- CHALLENGES
a - Duplicate the portion of the MRA resilience post that starts at "I’ve been going" and ends at "UDS is concerned.".
b - According to the MRA resilience post, which Expressway version is the writer running?
-- TEXT SEGMENT start --
[cisco-voip] MRA DR / Resilience

Pawlowski, Adam ajp26 at buffalo.edu
Wed Jan 20 11:22:07 EST 2021


For SIP yes, but I can’t tell if it also works with UDS or not.  I’ve a question in to find out, but that may be dependent on future releases.

I’ve been going over what happened, and SSO introduces a new layer. A very helpful gentleman from TAC spend a bunch of time with me going over how Jabber and Expressway sort of handle this.

Expressway, at least in X12.6 where I’m at, has no understanding that a UCM node is down as far as UDS is concerned.
-- TEXT SEGMENT end --
-- ENTRIES PROVIDED start --
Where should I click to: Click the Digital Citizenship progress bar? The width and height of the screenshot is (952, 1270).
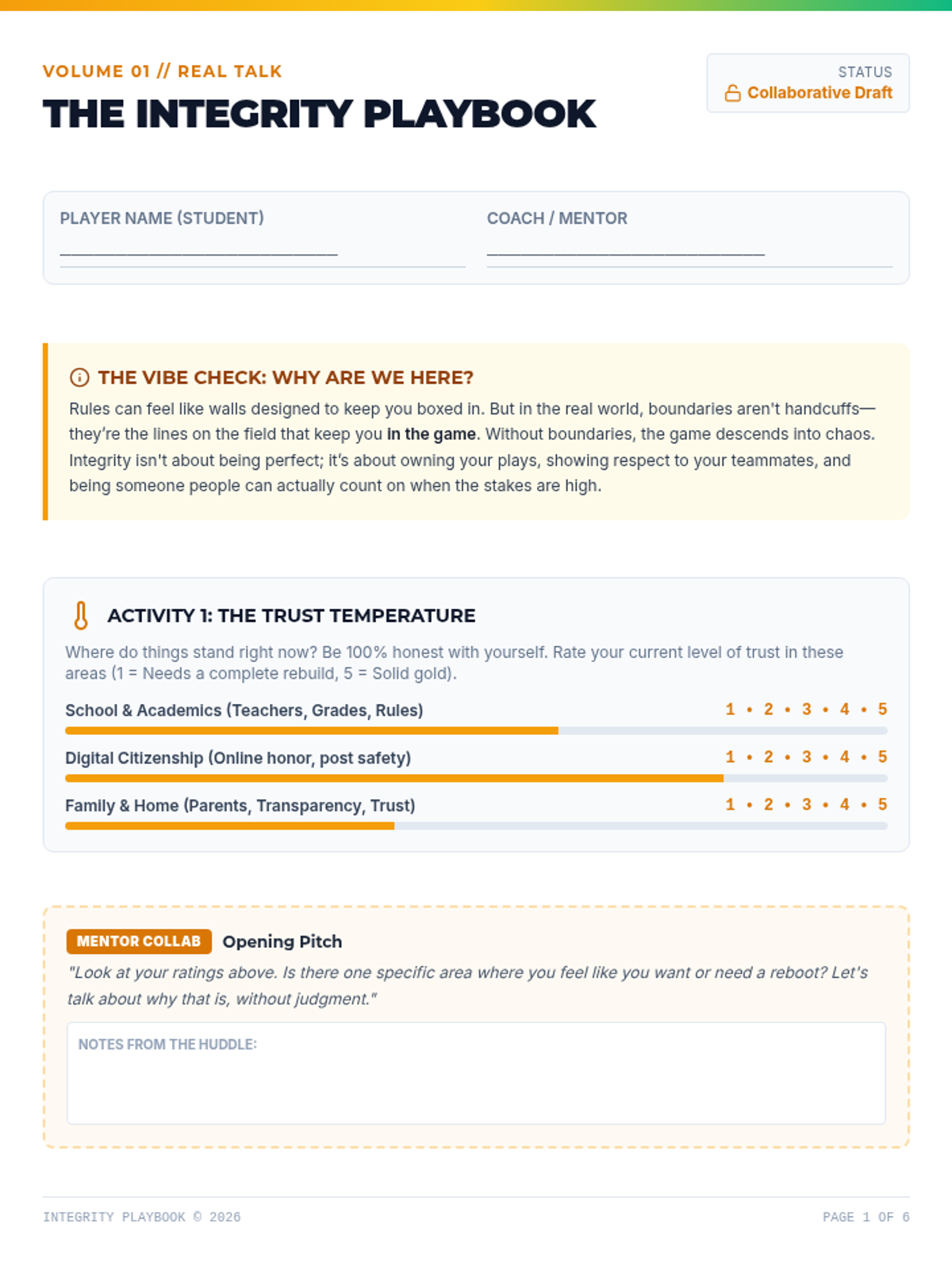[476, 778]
-- ENTRIES PROVIDED end --
-- ENTRIES PROVIDED start --
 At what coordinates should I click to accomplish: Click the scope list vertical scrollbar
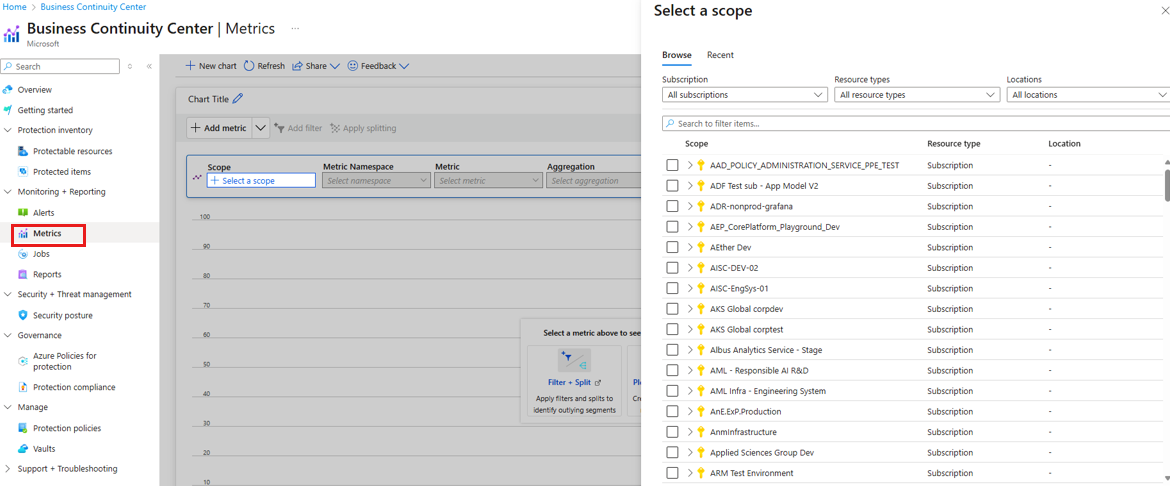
-- ENTRIES PROVIDED end --
-- ENTRIES PROVIDED start --
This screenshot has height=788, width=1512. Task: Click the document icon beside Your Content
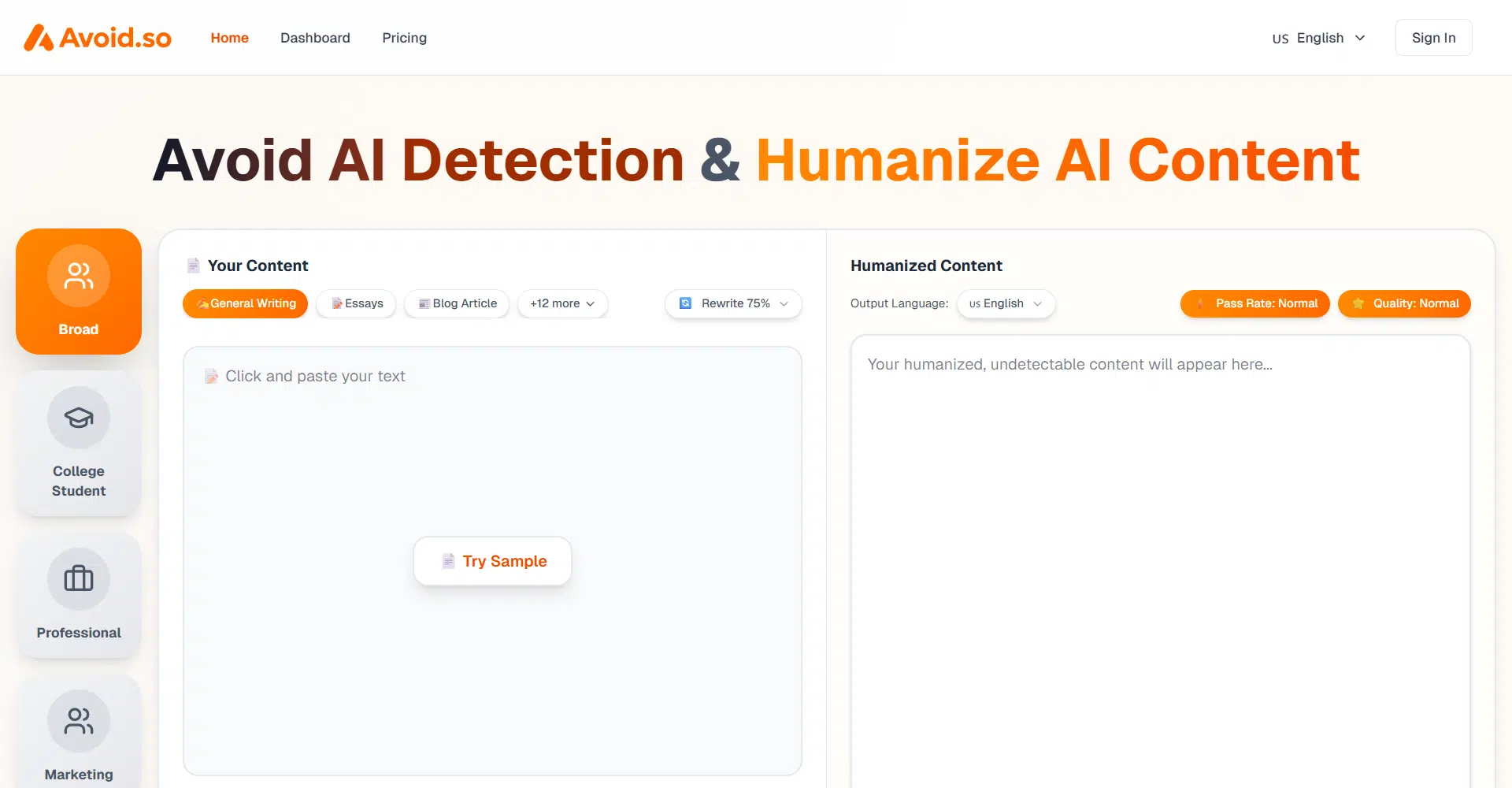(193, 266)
-- ENTRIES PROVIDED end --
- RESULTS FOR EACH TASK
a -
I’ve been going over what happened, and SSO introduces a new layer. A very helpful gentleman from TAC spend a bunch of time with me going over how Jabber and Expressway sort of handle this.

Expressway, at least in X12.6 where I’m at, has no understanding that a UCM node is down as far as UDS is concerned.

b - X12.6